Twelve-week monotherapy with the DPP-4 inhibitor vildagliptin improves glycemic control in subjects with type 2 diabetes

Inhibition of dipeptidyl peptidase-4 enhances the activity of incretin hormones, improving glycemic control in subjects with type 2 diabetes. This twelve-week randomized, double-masked, placebo-controlled study assessed the efficacy and tolerability of the specific and potent oral dipeptidyl peptidase-4 inhibitor, vildagliptin (25 mg, bid, n = 70) vs. placebo (bid, n = 28) in previously diet-treated subjects with type 2 diabetes.

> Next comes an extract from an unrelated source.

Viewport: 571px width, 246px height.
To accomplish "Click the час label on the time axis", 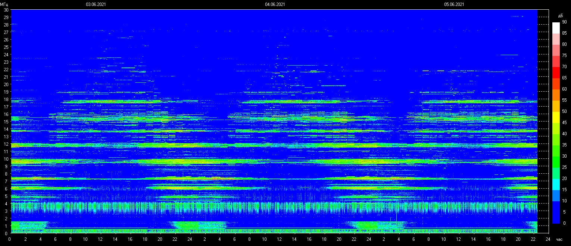I will tap(559, 239).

Standardized meal tests were performed at baseline and endpoint. The betweengroup difference in adjusted mean change in HbA(1c) from baseline to endpoint was -0.6 +/- 0.2% (p = 0.0012) for the whole cohort (baseline 8.0%) and -1.2% for subjects with baseline HbA(1c) 8.0 - 9.5%. Fasting glucose and mean prandial glucose were reduced by 1.1 +/- 0.4 (p = 0.0043) and 1.9 +/- 0.5 mmol/l (p < 0.0001), respectively. The between-group differences in corrected insulin response at peak glucose and mean prandial C-peptide were + 0.06 +/- 0.02 (p = 0.0258) and + 0.10 +/- 0.03 nmol/l (p = 0.0031), respectively. Vildagliptin had no effect on fasting lipid levels or body weight. The incidence of adverse events was similar in subjects receiving placebo (71.4%) and vildagliptin (55.7%). Conclusion: monotherapy with vildagliptin is well tolerated and improves glycemic control in diet-treated subjects with type 2 diabetes. Concomitant improvements in p-cell function were also observed. Subjects with higher baseline HbA(1c) levels showed greater response.